(Records from a data source)
:::

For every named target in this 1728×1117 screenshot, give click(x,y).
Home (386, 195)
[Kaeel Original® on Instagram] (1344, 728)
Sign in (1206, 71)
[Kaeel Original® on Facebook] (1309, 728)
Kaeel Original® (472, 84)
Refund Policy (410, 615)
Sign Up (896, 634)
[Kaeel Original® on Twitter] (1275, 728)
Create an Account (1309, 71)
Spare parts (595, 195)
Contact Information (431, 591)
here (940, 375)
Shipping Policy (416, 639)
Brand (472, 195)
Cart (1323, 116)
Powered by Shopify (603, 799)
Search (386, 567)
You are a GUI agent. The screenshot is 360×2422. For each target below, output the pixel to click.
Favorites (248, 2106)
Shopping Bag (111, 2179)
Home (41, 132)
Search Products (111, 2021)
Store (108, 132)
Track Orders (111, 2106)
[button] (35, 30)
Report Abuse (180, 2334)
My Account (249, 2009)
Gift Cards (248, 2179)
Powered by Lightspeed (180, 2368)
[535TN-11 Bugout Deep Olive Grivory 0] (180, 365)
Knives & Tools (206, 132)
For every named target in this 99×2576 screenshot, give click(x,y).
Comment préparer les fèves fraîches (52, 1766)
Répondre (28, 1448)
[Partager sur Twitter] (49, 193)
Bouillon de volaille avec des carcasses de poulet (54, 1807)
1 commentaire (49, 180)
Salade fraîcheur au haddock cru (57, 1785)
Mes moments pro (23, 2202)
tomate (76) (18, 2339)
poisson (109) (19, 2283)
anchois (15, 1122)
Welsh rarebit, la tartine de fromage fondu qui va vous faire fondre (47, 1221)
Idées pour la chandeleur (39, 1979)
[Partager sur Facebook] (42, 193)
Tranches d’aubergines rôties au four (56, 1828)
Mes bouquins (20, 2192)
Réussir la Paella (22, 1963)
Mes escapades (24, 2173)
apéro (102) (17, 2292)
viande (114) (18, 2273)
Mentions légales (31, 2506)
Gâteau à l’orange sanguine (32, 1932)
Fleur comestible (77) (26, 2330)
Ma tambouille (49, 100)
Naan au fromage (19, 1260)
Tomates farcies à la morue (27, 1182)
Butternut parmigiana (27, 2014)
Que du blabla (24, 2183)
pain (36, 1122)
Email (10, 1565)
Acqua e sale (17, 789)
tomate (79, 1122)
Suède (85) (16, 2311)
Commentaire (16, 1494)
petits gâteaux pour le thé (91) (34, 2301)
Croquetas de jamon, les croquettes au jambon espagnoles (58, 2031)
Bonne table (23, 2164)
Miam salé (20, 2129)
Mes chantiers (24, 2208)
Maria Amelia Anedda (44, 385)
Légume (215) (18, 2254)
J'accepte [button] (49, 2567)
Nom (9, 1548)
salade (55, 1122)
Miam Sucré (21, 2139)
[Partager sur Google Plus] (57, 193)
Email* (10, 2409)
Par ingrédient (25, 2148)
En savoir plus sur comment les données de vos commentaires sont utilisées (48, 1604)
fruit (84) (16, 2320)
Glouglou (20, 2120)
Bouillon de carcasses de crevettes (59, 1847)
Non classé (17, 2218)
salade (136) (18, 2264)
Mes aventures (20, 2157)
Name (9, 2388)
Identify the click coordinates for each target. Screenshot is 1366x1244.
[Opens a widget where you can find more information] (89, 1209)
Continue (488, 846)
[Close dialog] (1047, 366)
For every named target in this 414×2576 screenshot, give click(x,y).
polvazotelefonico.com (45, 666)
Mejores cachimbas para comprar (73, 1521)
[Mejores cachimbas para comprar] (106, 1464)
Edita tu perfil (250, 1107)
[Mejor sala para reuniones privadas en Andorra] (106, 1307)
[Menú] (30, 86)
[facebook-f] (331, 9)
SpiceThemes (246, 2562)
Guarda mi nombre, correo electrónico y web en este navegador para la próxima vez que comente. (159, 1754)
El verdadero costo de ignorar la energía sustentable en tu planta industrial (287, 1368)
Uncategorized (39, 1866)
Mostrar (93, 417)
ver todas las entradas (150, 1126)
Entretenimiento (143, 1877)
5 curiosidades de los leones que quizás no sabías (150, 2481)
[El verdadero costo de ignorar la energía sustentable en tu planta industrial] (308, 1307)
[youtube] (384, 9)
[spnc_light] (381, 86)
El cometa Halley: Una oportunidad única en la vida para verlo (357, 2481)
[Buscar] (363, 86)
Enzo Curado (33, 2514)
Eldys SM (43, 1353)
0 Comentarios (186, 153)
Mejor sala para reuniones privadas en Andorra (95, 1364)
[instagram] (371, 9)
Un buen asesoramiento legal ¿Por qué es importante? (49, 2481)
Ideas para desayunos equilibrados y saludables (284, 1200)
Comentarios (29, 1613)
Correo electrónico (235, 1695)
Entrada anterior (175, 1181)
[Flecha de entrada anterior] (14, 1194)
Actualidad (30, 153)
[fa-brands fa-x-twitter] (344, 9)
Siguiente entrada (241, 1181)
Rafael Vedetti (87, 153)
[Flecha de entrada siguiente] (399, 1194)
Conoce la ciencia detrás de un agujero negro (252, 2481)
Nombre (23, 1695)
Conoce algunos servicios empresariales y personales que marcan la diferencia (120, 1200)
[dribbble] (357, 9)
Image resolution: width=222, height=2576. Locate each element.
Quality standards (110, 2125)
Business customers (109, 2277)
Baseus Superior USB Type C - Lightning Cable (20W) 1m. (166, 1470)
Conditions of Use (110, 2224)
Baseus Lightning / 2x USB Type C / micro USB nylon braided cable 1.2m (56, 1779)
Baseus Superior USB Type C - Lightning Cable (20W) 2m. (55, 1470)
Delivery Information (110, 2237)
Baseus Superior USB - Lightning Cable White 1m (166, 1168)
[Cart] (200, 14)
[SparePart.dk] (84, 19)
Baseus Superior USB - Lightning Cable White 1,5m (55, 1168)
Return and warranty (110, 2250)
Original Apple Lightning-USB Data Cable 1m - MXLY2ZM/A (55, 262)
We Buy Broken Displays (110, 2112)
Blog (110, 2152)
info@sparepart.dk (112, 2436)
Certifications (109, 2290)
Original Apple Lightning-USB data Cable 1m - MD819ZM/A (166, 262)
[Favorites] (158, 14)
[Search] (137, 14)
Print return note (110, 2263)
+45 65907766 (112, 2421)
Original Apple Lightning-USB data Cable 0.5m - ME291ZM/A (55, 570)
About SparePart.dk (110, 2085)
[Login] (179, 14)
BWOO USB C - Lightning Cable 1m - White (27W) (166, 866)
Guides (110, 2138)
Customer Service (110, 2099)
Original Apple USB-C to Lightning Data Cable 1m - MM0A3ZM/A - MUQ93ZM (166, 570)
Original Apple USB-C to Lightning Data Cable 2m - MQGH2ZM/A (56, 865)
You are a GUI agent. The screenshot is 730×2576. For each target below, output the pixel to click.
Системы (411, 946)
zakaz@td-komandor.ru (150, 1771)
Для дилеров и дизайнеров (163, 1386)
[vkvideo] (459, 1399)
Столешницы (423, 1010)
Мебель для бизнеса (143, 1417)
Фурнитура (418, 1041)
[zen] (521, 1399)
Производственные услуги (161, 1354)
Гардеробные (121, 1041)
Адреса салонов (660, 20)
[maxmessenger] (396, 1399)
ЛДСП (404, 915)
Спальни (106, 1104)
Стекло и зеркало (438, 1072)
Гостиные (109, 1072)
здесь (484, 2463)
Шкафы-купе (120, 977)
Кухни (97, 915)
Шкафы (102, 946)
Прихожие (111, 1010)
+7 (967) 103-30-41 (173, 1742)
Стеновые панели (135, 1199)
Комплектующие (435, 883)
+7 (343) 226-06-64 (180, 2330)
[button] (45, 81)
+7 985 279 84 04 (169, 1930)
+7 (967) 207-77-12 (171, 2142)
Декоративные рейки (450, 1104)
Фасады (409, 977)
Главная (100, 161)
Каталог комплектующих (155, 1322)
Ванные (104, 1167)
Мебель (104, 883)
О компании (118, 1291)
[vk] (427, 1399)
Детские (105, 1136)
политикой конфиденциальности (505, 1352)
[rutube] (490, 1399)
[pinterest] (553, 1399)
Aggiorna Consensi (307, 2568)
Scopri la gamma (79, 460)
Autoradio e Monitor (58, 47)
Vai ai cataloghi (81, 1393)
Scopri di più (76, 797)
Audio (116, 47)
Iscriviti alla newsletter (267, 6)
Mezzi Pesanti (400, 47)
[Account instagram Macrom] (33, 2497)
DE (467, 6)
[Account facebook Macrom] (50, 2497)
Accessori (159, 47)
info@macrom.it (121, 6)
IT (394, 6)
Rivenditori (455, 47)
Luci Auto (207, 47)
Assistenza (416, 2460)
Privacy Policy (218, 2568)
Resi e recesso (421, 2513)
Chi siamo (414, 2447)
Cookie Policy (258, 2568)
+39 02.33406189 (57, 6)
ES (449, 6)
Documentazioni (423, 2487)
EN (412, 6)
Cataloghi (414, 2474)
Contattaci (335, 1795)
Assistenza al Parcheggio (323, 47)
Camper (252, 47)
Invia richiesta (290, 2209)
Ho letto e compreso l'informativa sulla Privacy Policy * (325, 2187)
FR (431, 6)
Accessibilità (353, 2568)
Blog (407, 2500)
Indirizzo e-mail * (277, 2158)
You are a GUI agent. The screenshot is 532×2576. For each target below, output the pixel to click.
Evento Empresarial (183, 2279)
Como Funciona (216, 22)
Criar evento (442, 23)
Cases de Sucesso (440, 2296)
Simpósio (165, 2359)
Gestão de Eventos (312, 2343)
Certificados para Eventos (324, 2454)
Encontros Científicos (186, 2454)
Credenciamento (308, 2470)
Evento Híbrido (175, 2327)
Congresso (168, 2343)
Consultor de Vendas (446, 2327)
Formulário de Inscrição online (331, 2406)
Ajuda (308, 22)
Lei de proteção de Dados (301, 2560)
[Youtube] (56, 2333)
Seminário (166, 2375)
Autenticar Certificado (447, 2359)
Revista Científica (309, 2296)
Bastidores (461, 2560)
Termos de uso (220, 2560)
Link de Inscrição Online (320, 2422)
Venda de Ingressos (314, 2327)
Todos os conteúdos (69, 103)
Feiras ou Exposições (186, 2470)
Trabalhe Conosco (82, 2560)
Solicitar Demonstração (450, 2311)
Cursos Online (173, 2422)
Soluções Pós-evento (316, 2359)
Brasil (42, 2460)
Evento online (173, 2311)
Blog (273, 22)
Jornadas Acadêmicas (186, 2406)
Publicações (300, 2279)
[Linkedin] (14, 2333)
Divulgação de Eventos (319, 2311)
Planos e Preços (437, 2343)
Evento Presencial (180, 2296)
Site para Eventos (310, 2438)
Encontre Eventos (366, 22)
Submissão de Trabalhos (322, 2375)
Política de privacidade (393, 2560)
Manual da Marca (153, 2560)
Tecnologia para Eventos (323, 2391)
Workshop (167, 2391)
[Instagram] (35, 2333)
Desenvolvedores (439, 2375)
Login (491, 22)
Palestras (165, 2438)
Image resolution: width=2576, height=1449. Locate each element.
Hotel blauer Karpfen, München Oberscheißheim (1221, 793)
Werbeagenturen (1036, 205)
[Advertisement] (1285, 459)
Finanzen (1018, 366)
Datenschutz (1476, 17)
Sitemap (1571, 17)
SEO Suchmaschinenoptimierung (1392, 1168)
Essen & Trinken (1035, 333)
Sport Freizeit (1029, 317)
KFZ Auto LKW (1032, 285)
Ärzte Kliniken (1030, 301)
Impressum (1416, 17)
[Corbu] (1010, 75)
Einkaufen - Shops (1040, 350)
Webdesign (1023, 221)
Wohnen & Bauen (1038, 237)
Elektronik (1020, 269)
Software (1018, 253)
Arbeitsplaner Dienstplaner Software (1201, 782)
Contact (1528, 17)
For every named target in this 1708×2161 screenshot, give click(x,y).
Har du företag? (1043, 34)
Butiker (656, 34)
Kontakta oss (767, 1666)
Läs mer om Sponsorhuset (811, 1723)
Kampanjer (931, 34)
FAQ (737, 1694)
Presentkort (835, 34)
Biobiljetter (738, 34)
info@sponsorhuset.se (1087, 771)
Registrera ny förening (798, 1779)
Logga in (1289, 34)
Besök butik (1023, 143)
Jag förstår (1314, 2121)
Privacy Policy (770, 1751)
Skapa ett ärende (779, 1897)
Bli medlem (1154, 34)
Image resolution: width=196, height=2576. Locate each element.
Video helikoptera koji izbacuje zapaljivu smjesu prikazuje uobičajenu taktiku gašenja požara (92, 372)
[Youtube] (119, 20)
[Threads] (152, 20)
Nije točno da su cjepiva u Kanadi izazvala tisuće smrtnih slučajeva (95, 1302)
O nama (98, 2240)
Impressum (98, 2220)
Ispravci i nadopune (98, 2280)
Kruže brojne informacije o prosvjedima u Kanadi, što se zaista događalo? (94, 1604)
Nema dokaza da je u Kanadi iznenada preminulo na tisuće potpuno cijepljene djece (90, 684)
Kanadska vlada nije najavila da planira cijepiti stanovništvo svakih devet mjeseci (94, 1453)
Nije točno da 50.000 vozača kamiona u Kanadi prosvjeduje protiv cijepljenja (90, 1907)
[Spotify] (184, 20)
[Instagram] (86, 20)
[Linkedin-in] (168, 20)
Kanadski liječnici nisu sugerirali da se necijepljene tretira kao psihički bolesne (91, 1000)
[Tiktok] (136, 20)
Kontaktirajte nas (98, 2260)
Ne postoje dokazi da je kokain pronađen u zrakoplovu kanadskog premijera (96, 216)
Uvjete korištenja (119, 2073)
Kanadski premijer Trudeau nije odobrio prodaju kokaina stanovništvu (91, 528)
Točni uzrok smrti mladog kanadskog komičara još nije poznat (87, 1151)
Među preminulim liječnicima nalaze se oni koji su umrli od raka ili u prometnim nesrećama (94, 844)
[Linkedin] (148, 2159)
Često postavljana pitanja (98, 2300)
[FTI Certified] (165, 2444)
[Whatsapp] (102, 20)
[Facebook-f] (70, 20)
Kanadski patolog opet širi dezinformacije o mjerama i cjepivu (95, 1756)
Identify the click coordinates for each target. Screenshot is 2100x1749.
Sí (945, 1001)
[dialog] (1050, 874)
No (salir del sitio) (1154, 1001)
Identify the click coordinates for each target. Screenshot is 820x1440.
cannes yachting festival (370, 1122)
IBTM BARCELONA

:::

From the data above, return every line from the line that has "Sitemap (1571, 17)" up to and including the line that has "Jag förstår (1314, 2121)", exactly.

EXERCISE RESULT:
Sitemap (1571, 17)
SEO Suchmaschinenoptimierung (1392, 1168)
Essen & Trinken (1035, 333)
Sport Freizeit (1029, 317)
KFZ Auto LKW (1032, 285)
Ärzte Kliniken (1030, 301)
Impressum (1416, 17)
[Corbu] (1010, 75)
Einkaufen - Shops (1040, 350)
Webdesign (1023, 221)
Wohnen & Bauen (1038, 237)
Elektronik (1020, 269)
Software (1018, 253)
Arbeitsplaner Dienstplaner Software (1201, 782)
Contact (1528, 17)
For every named target in this 1708×2161 screenshot, give click(x,y).
Har du företag? (1043, 34)
Butiker (656, 34)
Kontakta oss (767, 1666)
Läs mer om Sponsorhuset (811, 1723)
Kampanjer (931, 34)
FAQ (737, 1694)
Presentkort (835, 34)
Biobiljetter (738, 34)
info@sponsorhuset.se (1087, 771)
Registrera ny förening (798, 1779)
Logga in (1289, 34)
Besök butik (1023, 143)
Jag förstår (1314, 2121)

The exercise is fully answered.